More than a week after Joe Biden has been declared president-elect, Trump is defying well-established tradition in blocking his successor’s transition preparations, withholding daily intelligence briefings, vital information about the coronavirus pandemic, and access to the machinery of government. Even former aides have balked. Former chief of staff John Kelly calls it “crazy” although those in his immediate entourage cling to denialism. Secretary of state Mike Pompeo promised “a smooth transition to a second Trump administration”.

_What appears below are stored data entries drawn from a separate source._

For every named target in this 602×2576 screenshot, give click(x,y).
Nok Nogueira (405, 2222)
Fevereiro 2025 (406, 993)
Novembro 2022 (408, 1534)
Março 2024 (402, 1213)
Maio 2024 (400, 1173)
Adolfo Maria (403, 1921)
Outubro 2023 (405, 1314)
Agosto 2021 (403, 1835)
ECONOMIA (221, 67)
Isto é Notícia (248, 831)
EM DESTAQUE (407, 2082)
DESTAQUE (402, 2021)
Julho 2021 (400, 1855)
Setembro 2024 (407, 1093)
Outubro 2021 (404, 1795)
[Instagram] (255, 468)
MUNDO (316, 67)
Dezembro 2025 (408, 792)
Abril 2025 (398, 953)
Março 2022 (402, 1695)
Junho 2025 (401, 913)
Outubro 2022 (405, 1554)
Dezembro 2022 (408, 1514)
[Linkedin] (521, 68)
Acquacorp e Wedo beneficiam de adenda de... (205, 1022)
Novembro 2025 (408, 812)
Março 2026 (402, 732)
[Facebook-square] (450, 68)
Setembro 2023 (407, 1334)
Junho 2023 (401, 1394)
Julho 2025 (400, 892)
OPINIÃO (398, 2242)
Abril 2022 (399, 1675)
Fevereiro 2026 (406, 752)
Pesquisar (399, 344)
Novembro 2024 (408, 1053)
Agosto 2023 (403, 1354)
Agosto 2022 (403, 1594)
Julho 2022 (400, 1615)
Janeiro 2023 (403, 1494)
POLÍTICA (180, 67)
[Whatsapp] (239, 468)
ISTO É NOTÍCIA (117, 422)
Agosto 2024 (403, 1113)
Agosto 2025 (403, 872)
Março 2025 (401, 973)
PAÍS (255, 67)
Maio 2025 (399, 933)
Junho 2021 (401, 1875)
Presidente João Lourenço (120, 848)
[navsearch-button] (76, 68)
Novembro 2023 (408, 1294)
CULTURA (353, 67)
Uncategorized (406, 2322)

As the US continues to rack up record numbers of coronavirus cases – more than 1 million more this month – Ron Klain, Biden’s choice as chief of staff, complains, more in hope than expectation, that “there’s a lot of things that are going to have to wait until Joe Biden is president, but this is not one of them”. Yet Dr Anthony Fauci, Trump’s chief pandemic adviser, says the president, who continues to claim the pandemic is receding, has not attended a task force meeting in months.

And the president, presumably from the golf course, is making sure that everyone knows he is still in charge. Last week he purged five top national defence officials at the Pentagon, prompting fears he may be planning some dangerous foreign adventure. The man still has the finger on the proverbial button.

As the economy slides the White House has in the same vein instructed federal agencies to continue preparing the Trump administration’s budget for the next fiscal year – it is due to be presented to Congress in February . “They’re pretending nothing happened,” one official told the Washington Post. “We’re all supposed to pretend this is normal, and do all this work, while we know we’re just going to have to throw it away.”

Democrats are pushing for a broader and more costly package worth more than $2 trillion and Republican lawmakers think the economy needs far less.

After losing re-election in 1873, Texas Governor Edmund Davis refused to leave office, claiming he had several months left in his term, and barricading himself in on the ground floor of the State Capitol. The newly elected governor and his supporters installed themselves on the first floor, using ladders to enter through the windows.

We can only hope it doesn’t come to that again.